Investors are optimistic, buying into asset managers’ pitch that the thawing deal market will continue to warm up and there are good companies out there in need of capital.
“Chances for private equity to chip away at the mountain of dry powder are improving. Private equity-backed deal activity, running slower since inflation and interest rates spiked in 2022, ticked up in the first half of the year, raising hopes for continued improvement in the second half,” Glenn Mincey, head of private equity for KPMG, said in an S&P report. “When that deal market comes back, it will come back much more quickly and more robustly than anticipated.”

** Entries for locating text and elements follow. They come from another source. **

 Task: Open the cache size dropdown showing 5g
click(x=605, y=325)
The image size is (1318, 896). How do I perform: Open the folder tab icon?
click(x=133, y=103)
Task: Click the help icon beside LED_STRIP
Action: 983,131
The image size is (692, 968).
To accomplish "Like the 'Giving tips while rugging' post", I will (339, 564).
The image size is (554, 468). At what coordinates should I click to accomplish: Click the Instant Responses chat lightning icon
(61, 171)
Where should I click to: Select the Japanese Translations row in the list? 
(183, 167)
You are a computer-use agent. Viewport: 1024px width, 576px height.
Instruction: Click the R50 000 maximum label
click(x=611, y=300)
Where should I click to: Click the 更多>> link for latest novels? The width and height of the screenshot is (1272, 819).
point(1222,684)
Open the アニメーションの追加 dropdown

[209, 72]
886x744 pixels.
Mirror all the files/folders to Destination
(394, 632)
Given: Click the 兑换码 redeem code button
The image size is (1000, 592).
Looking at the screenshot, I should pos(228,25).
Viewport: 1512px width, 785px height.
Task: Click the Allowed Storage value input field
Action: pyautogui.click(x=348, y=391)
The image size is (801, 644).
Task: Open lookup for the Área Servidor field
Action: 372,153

Record dry powder is not a proxy for the health of the private equity and VC industries. A short list of the largest managers accounts for a disproportionate share of the cash. The 25 firms with the largest war chests collectively have $556.19 billion of uncommitted capital, more than 21 percent of all dry powder globally, according to S&P Global Market Intelligence. Topping the list of managers are KKR (which has had a celebratory five-years stretch) and Apollo Global Management, which each have more than $40 billion in dry powder. Ten others have at least $20 billion and the rest have at least $12 billion.
“Some of the mega-funds that have a proven track record over the years, they had very little difficulty in fundraising, and you kept seeing the size of their funds increase,” Mincey said, adding that funds outside the top tier were struggling with fundraising.
Some firms may be flush with cash and new records are being set, but that doesn’t mean these managers are out of the woods. Interest rates remain higher and buyers and sellers are still having trouble seeing eye to eye on valuations, George Casey, the global chairman of corporate practice at law firm Linklaters, said.
Asset managers are pulling out all the stops to get deals done but markets remain relatively dull.
“There are still some lingering concerns about the economy, about inflation, about the fact that interest rates are not being cut as quickly as people were expecting early in the year. And with interest rates higher, it’s more difficult for market participants, particularly on the PE side, to finance their deals,” Casey said.